2. Ascertaining the differences between the prior art and the claims at issue.
3. Resolving the level of ordinary skill in the pertinent art.
4. Considering objective evidence present in the application indicating obviousness or nonobviousness.
This application currently names joint inventors. In considering patentability of the claims the examiner presumes that the subject matter of the various claims was commonly owned as of the effective filing date of the claimed invention(s) absent any evidence to the contrary. Applicant is advised of the obligation under 37 CFR 1.56 to point out the inventor and effective filing dates of each claim that was not commonly owned as of the effective filing date of the later invention in order for the examiner to consider the applicability of 35 U.S.C. 102(b)(2)(C) for any potential 35 U.S.C. 102(a)(2) prior art against the later invention.

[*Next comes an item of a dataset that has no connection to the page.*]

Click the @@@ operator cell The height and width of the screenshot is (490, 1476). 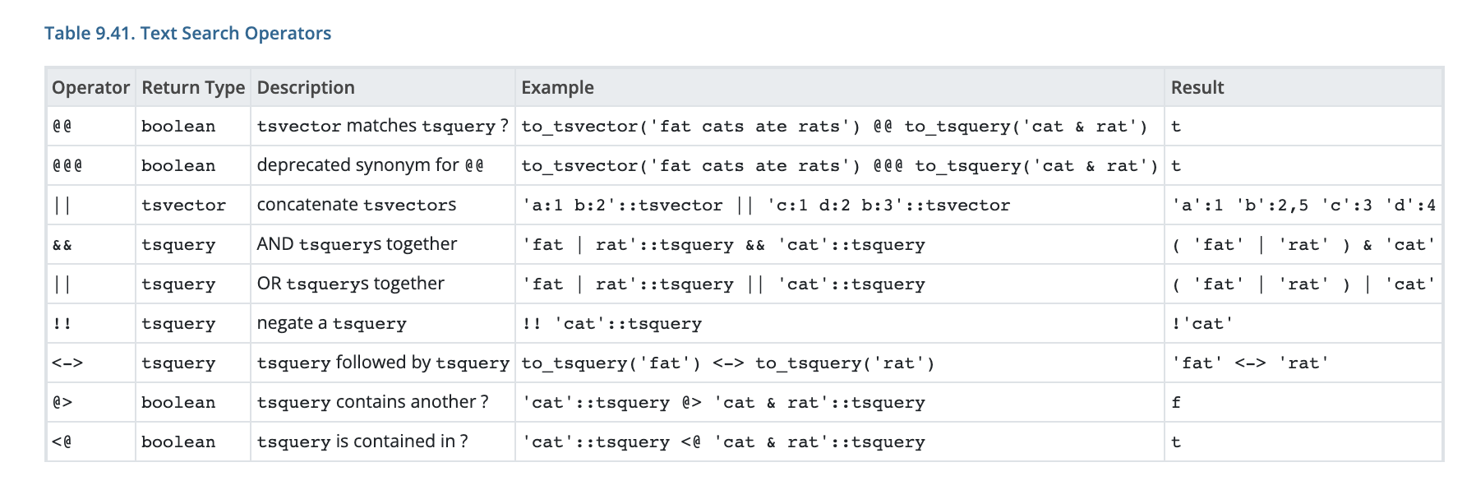90,166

Claims 1-14 are rejected under 35 U.S.C. 103 as being unpatentable over Tong et al. (US 2018/0233791) in view of Van Wassen et al. (US 2024/0301315).
Regarding claims 1, 2, 10, and 11, Tong teaches a battery pack and battery pack system comprising:
battery module 2 (electrical componentry);
coolant 11 (heat transfer fluid);
battery box 1 (reservoir);
circulating pipeline 3 and circulating pump 31 (circulating system) (Figs. 1 and 3).
The heat transfer fluid is at least one selected from trimethyl phosphate and tripropyl phosphate (para 0019). Figure 3 to Tong provided below.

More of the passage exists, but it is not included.